Mobile commerce

Eurobites: PayPal Pops Into Vodafone's Wallet

Also in today's EMEA regional round: Google extends "right to be forgotten"; snoopers' charter needs work; customers confused by bundles.

  • PayPal customers in Europe with Android smartphones will be able to use the Vodafone Wallet payment service to charge purchases to their PayPal accounts under the terms of a new agreement. Currently, only Visa and MasterCard card holders can use Vodafone Wallet in Europe. In 2015, 28% of the 4.9 billion payments PayPal processed were made on a mobile device. (See Vodafone, PayPal Team on M-commerce and Euronews: Vodafone Launches NFC Mobile Wallet .)

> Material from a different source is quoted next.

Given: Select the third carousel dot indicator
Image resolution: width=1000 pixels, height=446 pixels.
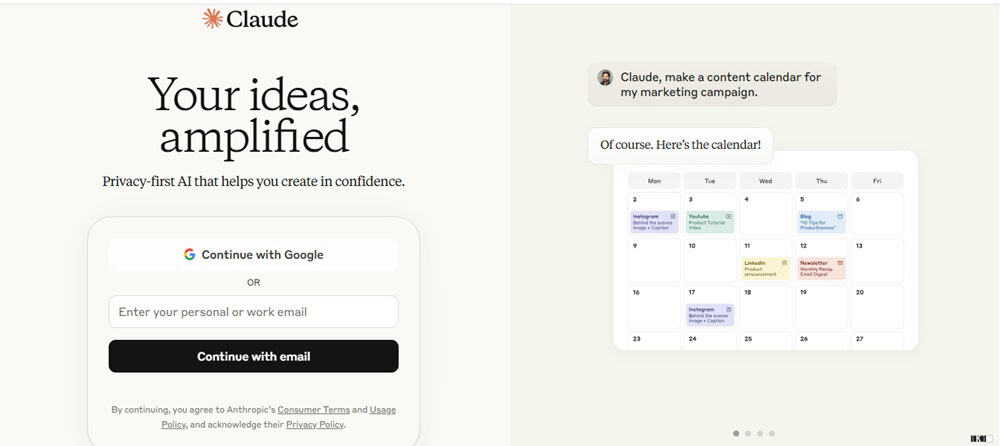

  • Google (Nasdaq: GOOG) has agreed to hide all search results removed under the "right to be forgotten" principle from all versions of the search engine when the search results are viewed from Europe, reports the BBC. Until now, search results filtered out under this principle -- which allows European Union citizens to request information about them be removed -- were only omitted from European versions of the main google.com website domain, such as google.co.uk and google.fr. The decision to broaden the scope of the "right to be forgotten" was largely prompted by the French data protection authority, CNIL, which issued Google with a formal notice requesting it to apply delisting on all of the search engine's domain names, and later rejected Google's appeal against the notice. (See Eurobites: EU Warns Google Over 'Right to Be Forgotten' Opportunism.)

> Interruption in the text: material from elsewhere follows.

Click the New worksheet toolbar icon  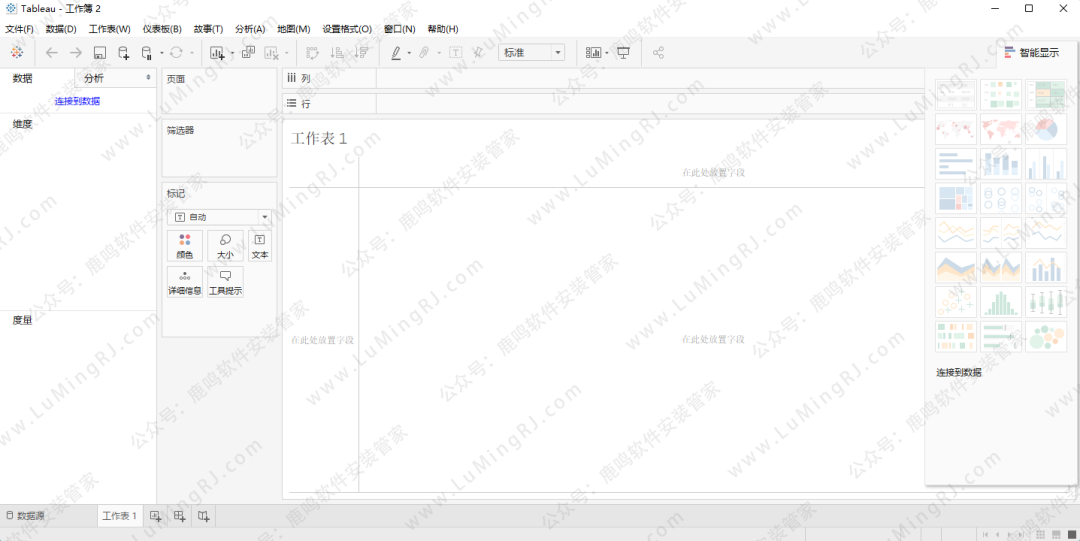point(217,52)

  • A UK parliamentary committee has said that the government's draft Investigatory Powers Bill, that forces Internet service providers to hold all personal data relating to online activity for a year and effectively authorizes the bulk collection of personal data by Britain's intelligence agencies, needs "significant work." According to the BBC, the Joint Committee on the Draft Investigatory Powers Bill concluded that the bill was on the right track but that significant concerns had to be addressed. Various telcos and tech companies, Vodafone among them, have already criticized what some have dubbed the "snoopers' charter." (See Eurobites: Vodafone Slams 'Snoopers' Charter'.)

  • UK regulator Ofcom has criticized the complex pricing of certain bundles offered by converged operators, which, says Ofcom, makes the cost of services difficult to compare. And, reports the FT (subscription required), it has also had a pop at promotional discounting, which can leave those who are unwilling or unable to regularly check special offers paying more.

  • Deutsche Telekom AG (NYSE: DT) has added five energy companies as new partners for its Qivicon smart home platform -- Smappee, Plugwise, Grünspar, E Wie Einfach and Stadtwerke Karlsruhe. Launched in 2013, Qivicon has met with mixed fortunes, attracting more than 40 partner companies across the EMEA region, but failing to attract a telco partner by the end of 2015, apart from its own domestic unit, Telekom Deutschland GmbH . (See Is DT's Qivicon in a Quagmire?)

  • Nuisance phone calls are a major irritant for UK consumers, and are no doubt a major contributory factor to the slow demise of the landline. Now BT Group plc (NYSE: BT; London: BTA) is announcing that it is compiling a blacklist of nuisance-call numbers, promising to harness "huge computing power" to do so. Calls emanating from these rogue numbers will not be allowed to reach the customer's home, but will instead be diverted to a junk voice mail service. BT calls this a "breakthrough," though TalkTalk has been doing something similar for a while.

    — Paul Rainford, Assistant Editor, Europe, Light Reading

  • Mitch Wagner 2/11/2016 | 12:12:19 PM
    Right to be forgotten Right to be forgotten is a bad law, but it makes no sense to block content based on the TLD of the server. That's not compliance at all. 

    Juxtaposing Right to be Forgotten with the Snooper's Charter results in a heck of an irony. 
    [email protected] 2/11/2016 | 8:35:45 AM
    PayPal and Vodafone Using PayPal as a payment platform - an interesting alternative to regular 'carrier billing' arrangements - consumers could like the control that gives them.